画面に現れたのはじーさんの顔。少し時間差で、勇と翔の顔も映る。
「なんや知らんけど、もうちょっとこっちの都合を考えてもらえへんかなー、中学生はどこも授業中やで?」
開口一番文句を言った勇に、じーさんは
「そりゃすまんかったな、しかしーー事件の知らせなのだ。」
「Y県の都市で、一週間のうちに五人の失踪者が出た。全て女性で十代後半から二十代前半。」
「そんなに? けどそんなニュースやってなかったと思うけど。」
「事件性のない失踪は報道されないどころか、警察もそんなに探さないらしいぜ。高校生ぐらいから成人じゃ、家出とかかもしれないし。」
俺の疑問に翔が答える。
「そういうことじゃ。しかもこの五人は深夜のうちに外出したまま行方がわからなくなっているらしい。全員、靴が一緒になくなっていたようじゃ。」
「それじゃほんまに家出とちゃうの?」
「中には家出人も紛れているかもしれんが... この街には今、異世界につながるゲートが開いているのじゃ。およそ二週間前から。」
なるほど。タイムリーに失踪が連続してると。
「しかも、そのつながった先は吸血鬼の住む世界。彼らの種族では若く美しい処女の血に希少価値がある。じゃからーー」
「き、吸血鬼ですか... 」
ハロウィーンの仮装のようなイメージしかないけれど、首筋から血を吸われるのとか想像するとけっこうゾゾっとくる。
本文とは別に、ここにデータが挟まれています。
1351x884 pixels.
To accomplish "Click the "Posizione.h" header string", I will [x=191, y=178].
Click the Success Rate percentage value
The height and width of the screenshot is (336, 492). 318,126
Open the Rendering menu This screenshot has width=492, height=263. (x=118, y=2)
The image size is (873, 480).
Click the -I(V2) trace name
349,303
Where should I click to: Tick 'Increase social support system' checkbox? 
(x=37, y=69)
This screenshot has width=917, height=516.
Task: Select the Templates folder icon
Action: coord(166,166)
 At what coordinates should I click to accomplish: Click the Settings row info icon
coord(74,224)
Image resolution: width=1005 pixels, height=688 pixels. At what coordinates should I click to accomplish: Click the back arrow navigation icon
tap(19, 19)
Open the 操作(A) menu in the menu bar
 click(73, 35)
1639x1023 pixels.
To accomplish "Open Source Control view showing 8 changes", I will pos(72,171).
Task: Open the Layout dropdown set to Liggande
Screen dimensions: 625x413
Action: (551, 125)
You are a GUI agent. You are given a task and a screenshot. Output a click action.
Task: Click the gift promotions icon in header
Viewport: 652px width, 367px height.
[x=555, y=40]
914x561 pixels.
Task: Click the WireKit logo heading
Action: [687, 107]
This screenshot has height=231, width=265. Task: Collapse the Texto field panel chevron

「かなり、失踪と吸血鬼が関わっている可能性は高いと思う。じゃから、さっそく今から現地へ向かってくれんか?」
「いや、今このまま学校抜け出したら俺たちが軽く失踪者扱いなんだけど... 」
翔が呆れ顔で言う。
確かに。
しかし。
「それは任せたまえ。こちらに時空干渉能力者がいる。諸君が事件を解決したあと、時間に干渉して諸君を今日この時間に戻すことができる。... ただし、パラレルワールドを発生させないためのリミットは、一週間じゃ。」
「一週間? え、一週間で解決できなかったらどうなるの?」
「それを過ぎると、たとえ犯人を捕まえ、被害者を救出して時間を戻しても、犯人が捕まらなかった世界、被害者が救出されない世界が存在してしまう可能性が上がる。もしくは、諸君を返す世界の方が、元いた世界とどこか違ったパラレル世界になってしまう可能性も...」
「なんや、ややこしいけど... つまり、一週間でどうにかすればええんやな?」
「そういうことじゃ。
翔くん、頼まれていた位置情報アプリが間に合った。ブレスレットの位置情報を表示する他、それ以外にも地図を見ることができるので、まずは二人を拾ってからこちらの示す場所へ飛んでほしい。諸君の拠点として用意した部屋だから、転移しても見られる心配はない。」
「わかった、確認する。」
位置情報? 転移? と、一瞬じーさんと翔のやりとり首をかしげたが、
「そっか! 瞬間移動ができるんだっけ!」
完全にそっと学校抜け出して新幹線かと思ってた。
「そやったなー、新幹線で何時間かかるんやろと考えてたわー... 」
勇も同じだったらしい。
「じゃあ、まず葵からな。」
言って、一秒。
本当に、目の前に翔が現れた。
「うお!」
「せまっ! あー、そうか... 勇、お前は今どこにいる?」
「トイレの個室やけど。」
「お前もか... ちょっと、周りに人いないか確認して個室からは出といて。
葵、どっか適当に俺につかまって。いくぞ。」
俺が翔のシャツの背中辺りを掴むと、翔は腕輪の画面を確認し、目を閉じた。そして。
次の瞬間には、勇の前にいた。
おおー、知らないトイレだ。トイレからトイレだけど。
「ほんまなんやなぁ、ええなぁ瞬間移動。交通費かからんやん。」
「はいはい、人が来ないうちに移動するぞ。お前もつかまって。」
言ってるそばから、近づく足音と声が。
「おーい、腹の具合どうだ?」
慌てて勇が翔の肩をつかみ、トイレのドアが開く前に、俺たちはその場から、消えた。